# Exploration

### In this notebook we'll take a look at the 3 implementations and test them on 3 different examples & compare the results.

First we'll import all 3 implementations

In [6]:
from src.lexicon_absa import LexiconABSA
from src.transformer_absa import ML_ABSA
from src.llm_asba import LLMABSA

Now we will initiate the models, and create our basic test, containing 3 samples, 1 Simple case, 1 Complex case, and 1 Edge case.

In [3]:
models = [LexiconABSA(), ML_ABSA(), LLMABSA(), LLMABSA("mistral:7b")]
tests = [
    "The movie was a masterpiece — I almost fell asleep.",
    "The camera quality is amazing but the battery life is awful.",
    "The restaurant has a modern interior and the food is fine."
]



Finally, iterate through our models and use them with our test sample.

In [4]:
for model in models:
    print("=" * 100)
    print(f"Model: {model.name}\n")

    for sample in tests:
        print(f"Sentence: {sample}\n")
        results = model.analyze(sample)
        if not results:
            print("No aspects found!\n")
        else:
            for r in results:
                print(f" Aspect: {r.aspect:25} | Sentiment: {r.sentiment:8} | "f"Confidence: {r.confidence:.2f} | Span: {r.text_span}")
            print()

Model: LexiconABSA

Sentence: The movie was a masterpiece — I almost fell asleep.

No aspects found!

Sentence: The camera quality is amazing but the battery life is awful.

 Aspect: quality                   | Sentiment: positive | Confidence: 0.59 | Span: (11, 18)
 Aspect: life                      | Sentiment: negative | Confidence: 0.46 | Span: (46, 50)

Sentence: The restaurant has a modern interior and the food is fine.

 Aspect: interior                  | Sentiment: neutral  | Confidence: 0.00 | Span: (28, 36)
 Aspect: food                      | Sentiment: positive | Confidence: 0.20 | Span: (45, 49)

Model: ML_ABSA

Sentence: The movie was a masterpiece — I almost fell asleep.

 Aspect: The movie                 | Sentiment: positive | Confidence: 0.99 | Span: (0, 9)
 Aspect: a masterpiece             | Sentiment: positive | Confidence: 0.97 | Span: (14, 27)

Sentence: The camera quality is amazing but the battery life is awful.

 Aspect: The camera quality        | Sentiment

# Results

### Lexicon ASBA

The LexiconABSA model uses a rule based approach, using spaCy to identify aspects and VADER for sentiment scoring.
It identifies nouns and noun phrases as potential aspects and then looks for adjectives or verbs that modify them.
It then calculates the sentiment score of those modifiers using VADER’s polarity scores, in order to determine whether the aspect is expressed positively, negatively, or neutral.

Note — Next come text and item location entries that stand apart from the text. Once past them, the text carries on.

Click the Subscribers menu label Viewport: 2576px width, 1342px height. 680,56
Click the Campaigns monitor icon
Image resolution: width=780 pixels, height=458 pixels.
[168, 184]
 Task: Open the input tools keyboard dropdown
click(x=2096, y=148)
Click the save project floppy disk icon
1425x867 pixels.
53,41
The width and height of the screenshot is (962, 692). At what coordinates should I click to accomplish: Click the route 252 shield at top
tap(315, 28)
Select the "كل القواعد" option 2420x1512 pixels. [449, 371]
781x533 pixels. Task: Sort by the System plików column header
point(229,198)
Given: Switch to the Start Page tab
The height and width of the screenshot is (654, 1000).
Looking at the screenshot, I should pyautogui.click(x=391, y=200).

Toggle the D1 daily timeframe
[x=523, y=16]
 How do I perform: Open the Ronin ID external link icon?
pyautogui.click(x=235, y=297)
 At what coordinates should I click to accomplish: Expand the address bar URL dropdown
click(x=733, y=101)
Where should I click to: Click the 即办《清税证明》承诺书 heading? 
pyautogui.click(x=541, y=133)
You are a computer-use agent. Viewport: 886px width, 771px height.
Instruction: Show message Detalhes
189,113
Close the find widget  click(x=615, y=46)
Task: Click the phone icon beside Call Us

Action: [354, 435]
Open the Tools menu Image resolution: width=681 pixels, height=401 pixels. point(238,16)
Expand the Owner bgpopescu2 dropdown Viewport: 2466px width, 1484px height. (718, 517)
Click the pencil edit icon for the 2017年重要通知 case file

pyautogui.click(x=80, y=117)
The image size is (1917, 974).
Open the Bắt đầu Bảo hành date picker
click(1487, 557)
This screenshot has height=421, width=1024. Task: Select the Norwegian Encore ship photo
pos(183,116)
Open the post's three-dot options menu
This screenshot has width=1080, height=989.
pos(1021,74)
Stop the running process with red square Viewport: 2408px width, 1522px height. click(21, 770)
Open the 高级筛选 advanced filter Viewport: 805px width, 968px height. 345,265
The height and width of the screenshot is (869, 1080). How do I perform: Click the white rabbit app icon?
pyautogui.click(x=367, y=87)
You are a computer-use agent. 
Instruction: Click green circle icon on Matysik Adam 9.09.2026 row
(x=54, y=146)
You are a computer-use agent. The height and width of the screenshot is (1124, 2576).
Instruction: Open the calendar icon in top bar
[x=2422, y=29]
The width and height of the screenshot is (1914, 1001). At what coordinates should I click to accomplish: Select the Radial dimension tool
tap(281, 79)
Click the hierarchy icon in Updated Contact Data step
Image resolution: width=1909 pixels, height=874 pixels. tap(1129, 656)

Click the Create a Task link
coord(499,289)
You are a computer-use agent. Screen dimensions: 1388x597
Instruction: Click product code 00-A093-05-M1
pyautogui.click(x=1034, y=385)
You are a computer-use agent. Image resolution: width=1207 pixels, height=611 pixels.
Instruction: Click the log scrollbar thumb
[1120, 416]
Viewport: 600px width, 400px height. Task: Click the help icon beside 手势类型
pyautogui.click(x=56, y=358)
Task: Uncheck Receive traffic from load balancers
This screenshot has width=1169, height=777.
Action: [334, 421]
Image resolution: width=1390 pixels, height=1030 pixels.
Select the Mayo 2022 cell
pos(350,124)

Because it relies purely on lexical patterns and predefined sentiment scores, its understanding of language is literal. It performs best when opinions are clearly stated, for example “The battery is terrible” or “The food was amazing.”

Looking at the results:

- “The movie was a masterpiece — I almost fell asleep,” the model found no aspects. This is expected, since sarcasm is implicit, not expressed through negative words. VADER only reads direct sentiment terms, so it fails to interpret the irony that “masterpiece” is used sarcastically.

- “The camera quality is amazing but the battery life is awful,” it correctly extracted quality (positive) and life (negative). However, it didn’t capture the full noun phrases (“camera quality”, “battery life”).

- “The restaurant has a modern interior and the food is fine,” it identified interior and food, with food being positive(fine), but interior neutral, that's because adjectives like “modern” score near neutral in VADER’s lexicon.

### ML ABSA

The ML ABSA model uses a transformer based approach, using a pretrained model from Hugging Face.
It uses spaCy to identify potential aspects in the text, and then pairs each with the full sentence to predict sentiment using the pretrained model.

The model uses contextual embeddings to understand the relationship between aspects and opinions, allowing it to handle more complex grammar & sentences compared to the lexicon-based approach.
But since it's a supervised classifier, it tends to interpret text literally and ends up suffering with sarcasm.

Looking at the results:

- “The movie was a masterpiece — I almost fell asleep,” both “The movie” and “a masterpiece” were labeled positive, showing that the model interprets sentiment directly from the positive adjectives and fails to detect sarcasm.

- “The camera quality is amazing but the battery life is awful,” it performs perfectly, identifying both aspects and assigning the correct positive and negative sentiments with high confidence.

- “The restaurant has a modern interior and the food is fine,” it correctly detected all aspects*(restaurant, interior, food), and gave the correct sentiment label for food(positive) but neutral for restaurant & interior, that's because no explicit opinion is expressed toward the restaurant itself, marking it as neutral. As for interior, the word "modern" carries a very weak sentiment polarity, just like with VADER.
NOTE: The aspect detection limitation (detecting "modern interior" as an aspect) is due to design choice using noun chunking, and not the fault of the pretrained model.

### LLM ASBA

The LLM ABSA models use large language models(via Ollama) to perform aspect based sentiment analysis by giving them custom prompts.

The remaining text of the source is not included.